== What you should do ==
Repeat exactly the lines from the start of the entries below through the line containing "Task: Select the". Omit the rest.

☆ ☆ ☆ ☆ ☆ ☆ ☆

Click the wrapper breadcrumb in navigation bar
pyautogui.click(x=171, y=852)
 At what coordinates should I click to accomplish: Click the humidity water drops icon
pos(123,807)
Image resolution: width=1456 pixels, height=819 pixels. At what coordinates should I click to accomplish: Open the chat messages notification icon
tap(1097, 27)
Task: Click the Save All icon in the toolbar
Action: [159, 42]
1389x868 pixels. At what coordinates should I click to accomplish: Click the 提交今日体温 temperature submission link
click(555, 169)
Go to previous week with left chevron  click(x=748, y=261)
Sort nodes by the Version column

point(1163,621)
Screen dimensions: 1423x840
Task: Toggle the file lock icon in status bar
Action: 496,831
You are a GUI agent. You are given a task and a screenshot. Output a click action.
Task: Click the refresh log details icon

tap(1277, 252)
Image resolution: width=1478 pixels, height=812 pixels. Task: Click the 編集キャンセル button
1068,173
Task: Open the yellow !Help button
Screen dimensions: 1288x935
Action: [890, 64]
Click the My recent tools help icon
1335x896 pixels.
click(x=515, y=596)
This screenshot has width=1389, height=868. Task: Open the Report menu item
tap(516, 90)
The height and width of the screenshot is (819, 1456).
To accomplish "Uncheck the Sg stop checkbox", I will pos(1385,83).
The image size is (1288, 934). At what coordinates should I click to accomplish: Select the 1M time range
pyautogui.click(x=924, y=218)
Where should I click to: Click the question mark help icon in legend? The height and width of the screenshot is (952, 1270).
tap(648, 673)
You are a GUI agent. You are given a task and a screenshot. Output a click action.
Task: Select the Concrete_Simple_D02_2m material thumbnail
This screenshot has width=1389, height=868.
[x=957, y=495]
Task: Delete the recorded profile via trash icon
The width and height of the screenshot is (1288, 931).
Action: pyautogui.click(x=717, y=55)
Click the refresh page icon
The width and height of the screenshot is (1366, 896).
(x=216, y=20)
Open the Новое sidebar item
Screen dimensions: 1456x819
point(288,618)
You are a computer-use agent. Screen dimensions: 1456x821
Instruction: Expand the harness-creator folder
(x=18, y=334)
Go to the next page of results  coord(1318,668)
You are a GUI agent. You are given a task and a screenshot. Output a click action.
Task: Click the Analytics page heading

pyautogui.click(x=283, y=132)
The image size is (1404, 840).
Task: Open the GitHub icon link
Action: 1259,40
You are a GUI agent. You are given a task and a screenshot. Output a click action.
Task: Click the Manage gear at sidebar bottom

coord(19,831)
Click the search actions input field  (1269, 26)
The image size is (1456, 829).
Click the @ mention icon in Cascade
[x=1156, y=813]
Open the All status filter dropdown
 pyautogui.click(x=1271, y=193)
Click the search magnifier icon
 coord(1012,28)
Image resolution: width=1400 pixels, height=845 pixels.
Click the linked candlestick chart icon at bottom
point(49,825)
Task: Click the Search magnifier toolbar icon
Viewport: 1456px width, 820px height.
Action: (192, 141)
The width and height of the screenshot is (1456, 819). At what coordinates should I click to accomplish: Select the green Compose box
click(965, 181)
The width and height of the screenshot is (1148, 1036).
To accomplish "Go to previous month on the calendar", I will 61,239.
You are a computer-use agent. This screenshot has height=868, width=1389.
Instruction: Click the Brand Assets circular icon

☆ ☆ ☆ ☆ ☆ ☆ ☆

== Your response ==
Click the wrapper breadcrumb in navigation bar
pyautogui.click(x=171, y=852)
 At what coordinates should I click to accomplish: Click the humidity water drops icon
pos(123,807)
Image resolution: width=1456 pixels, height=819 pixels. At what coordinates should I click to accomplish: Open the chat messages notification icon
tap(1097, 27)
Task: Click the Save All icon in the toolbar
Action: [159, 42]
1389x868 pixels. At what coordinates should I click to accomplish: Click the 提交今日体温 temperature submission link
click(555, 169)
Go to previous week with left chevron  click(x=748, y=261)
Sort nodes by the Version column

point(1163,621)
Screen dimensions: 1423x840
Task: Toggle the file lock icon in status bar
Action: 496,831
You are a GUI agent. You are given a task and a screenshot. Output a click action.
Task: Click the refresh log details icon

tap(1277, 252)
Image resolution: width=1478 pixels, height=812 pixels. Task: Click the 編集キャンセル button
1068,173
Task: Open the yellow !Help button
Screen dimensions: 1288x935
Action: [890, 64]
Click the My recent tools help icon
1335x896 pixels.
click(x=515, y=596)
This screenshot has width=1389, height=868. Task: Open the Report menu item
tap(516, 90)
The height and width of the screenshot is (819, 1456).
To accomplish "Uncheck the Sg stop checkbox", I will pos(1385,83).
The image size is (1288, 934). At what coordinates should I click to accomplish: Select the 1M time range
pyautogui.click(x=924, y=218)
Where should I click to: Click the question mark help icon in legend? The height and width of the screenshot is (952, 1270).
tap(648, 673)
You are a GUI agent. You are given a task and a screenshot. Output a click action.
Task: Select the Concrete_Simple_D02_2m material thumbnail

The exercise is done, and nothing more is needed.